▶

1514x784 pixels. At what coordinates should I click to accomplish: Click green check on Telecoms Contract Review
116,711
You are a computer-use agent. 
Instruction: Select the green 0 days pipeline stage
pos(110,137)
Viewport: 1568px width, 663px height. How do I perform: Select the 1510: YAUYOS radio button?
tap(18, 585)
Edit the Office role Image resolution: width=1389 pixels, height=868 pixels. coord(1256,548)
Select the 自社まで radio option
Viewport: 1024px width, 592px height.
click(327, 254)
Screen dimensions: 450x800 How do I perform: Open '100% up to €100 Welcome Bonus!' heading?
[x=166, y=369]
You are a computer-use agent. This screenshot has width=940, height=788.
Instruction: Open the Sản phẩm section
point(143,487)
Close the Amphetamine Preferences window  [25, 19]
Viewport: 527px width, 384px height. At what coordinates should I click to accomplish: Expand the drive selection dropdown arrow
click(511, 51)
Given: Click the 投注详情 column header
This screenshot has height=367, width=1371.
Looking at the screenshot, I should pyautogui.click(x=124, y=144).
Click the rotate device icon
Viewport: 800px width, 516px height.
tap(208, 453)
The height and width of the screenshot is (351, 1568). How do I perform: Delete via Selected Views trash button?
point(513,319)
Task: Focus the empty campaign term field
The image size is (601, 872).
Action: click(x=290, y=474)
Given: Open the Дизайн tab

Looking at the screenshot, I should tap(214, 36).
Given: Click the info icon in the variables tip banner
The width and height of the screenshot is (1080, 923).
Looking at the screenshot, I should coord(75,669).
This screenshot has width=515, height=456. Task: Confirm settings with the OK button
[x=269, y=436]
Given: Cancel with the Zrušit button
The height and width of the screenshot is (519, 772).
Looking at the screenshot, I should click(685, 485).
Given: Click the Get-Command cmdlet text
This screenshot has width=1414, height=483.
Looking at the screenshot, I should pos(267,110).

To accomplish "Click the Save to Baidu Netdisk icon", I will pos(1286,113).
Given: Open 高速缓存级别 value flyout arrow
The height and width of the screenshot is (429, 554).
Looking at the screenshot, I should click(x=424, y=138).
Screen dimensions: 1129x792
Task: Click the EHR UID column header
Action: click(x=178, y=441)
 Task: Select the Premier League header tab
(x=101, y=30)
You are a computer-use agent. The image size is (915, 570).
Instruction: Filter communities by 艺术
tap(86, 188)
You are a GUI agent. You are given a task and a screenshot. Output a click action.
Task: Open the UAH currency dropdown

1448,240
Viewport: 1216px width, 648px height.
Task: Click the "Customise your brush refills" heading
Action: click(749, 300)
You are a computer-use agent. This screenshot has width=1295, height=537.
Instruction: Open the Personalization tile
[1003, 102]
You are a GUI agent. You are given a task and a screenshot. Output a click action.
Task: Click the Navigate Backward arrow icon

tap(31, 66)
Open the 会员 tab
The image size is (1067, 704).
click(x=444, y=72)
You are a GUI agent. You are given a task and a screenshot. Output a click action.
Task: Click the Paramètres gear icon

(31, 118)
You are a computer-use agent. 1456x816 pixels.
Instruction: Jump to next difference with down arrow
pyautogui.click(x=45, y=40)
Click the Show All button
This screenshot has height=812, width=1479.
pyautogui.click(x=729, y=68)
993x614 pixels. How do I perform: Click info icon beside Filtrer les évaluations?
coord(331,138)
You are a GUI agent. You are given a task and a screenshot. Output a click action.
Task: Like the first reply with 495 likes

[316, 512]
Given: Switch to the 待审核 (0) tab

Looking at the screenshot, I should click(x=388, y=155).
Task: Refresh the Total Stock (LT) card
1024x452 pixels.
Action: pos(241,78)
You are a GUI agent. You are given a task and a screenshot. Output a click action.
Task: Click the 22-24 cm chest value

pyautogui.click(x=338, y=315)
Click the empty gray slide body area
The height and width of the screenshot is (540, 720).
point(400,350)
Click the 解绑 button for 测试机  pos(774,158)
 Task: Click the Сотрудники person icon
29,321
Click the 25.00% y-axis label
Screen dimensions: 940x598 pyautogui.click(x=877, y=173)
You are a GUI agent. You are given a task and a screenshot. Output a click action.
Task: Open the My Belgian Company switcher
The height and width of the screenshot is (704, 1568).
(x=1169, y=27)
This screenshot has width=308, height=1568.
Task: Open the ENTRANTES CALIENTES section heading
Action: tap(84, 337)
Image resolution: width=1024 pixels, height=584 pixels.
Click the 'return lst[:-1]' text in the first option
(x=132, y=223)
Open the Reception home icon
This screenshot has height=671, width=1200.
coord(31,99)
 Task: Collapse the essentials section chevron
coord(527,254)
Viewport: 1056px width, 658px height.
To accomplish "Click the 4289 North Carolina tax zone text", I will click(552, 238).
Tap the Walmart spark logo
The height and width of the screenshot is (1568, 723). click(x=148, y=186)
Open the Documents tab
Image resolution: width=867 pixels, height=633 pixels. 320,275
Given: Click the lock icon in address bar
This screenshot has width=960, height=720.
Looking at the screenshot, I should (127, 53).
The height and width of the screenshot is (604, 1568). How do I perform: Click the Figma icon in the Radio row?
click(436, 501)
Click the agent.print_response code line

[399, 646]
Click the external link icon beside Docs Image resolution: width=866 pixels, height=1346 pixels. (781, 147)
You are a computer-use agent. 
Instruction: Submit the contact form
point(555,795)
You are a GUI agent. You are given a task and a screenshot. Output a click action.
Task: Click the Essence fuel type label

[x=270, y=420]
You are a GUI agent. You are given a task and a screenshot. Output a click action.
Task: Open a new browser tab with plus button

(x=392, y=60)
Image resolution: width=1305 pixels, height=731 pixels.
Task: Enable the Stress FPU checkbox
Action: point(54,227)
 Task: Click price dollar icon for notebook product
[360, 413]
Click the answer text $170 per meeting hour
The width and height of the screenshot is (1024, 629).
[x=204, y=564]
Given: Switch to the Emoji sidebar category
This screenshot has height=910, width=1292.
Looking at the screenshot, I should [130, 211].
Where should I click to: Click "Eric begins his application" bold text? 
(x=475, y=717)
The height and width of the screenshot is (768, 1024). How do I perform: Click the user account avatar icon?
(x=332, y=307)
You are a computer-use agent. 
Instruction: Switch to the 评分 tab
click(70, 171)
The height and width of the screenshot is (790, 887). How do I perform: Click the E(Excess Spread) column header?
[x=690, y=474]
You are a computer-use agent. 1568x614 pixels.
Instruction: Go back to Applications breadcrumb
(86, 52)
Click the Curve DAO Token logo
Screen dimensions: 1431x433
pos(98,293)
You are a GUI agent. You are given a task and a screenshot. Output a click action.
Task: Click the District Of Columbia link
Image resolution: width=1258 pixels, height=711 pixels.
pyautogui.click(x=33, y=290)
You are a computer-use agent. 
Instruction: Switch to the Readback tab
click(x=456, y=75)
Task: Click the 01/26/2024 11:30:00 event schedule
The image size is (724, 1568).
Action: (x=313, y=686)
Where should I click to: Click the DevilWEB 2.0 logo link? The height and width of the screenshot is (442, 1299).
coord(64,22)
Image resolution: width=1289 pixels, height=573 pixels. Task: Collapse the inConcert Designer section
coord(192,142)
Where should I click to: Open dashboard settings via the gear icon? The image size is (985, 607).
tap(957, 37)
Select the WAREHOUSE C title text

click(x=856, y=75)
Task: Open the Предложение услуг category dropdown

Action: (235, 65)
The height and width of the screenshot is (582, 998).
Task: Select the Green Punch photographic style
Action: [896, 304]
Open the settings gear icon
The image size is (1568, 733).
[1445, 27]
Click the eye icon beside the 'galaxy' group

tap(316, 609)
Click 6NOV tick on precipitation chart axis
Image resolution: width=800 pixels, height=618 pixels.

◀

A verbatim transcription is needed of the lines above, starting at the line with "Given: Cancel with the Zrušit button" and ending at the line with "Given: Open 高速缓存级别 value flyout arrow", both included, and of nothing else.

- **Answer space**:
Given: Cancel with the Zrušit button
The height and width of the screenshot is (519, 772).
Looking at the screenshot, I should click(685, 485).
Given: Click the Get-Command cmdlet text
This screenshot has width=1414, height=483.
Looking at the screenshot, I should pos(267,110).

To accomplish "Click the Save to Baidu Netdisk icon", I will pos(1286,113).
Given: Open 高速缓存级别 value flyout arrow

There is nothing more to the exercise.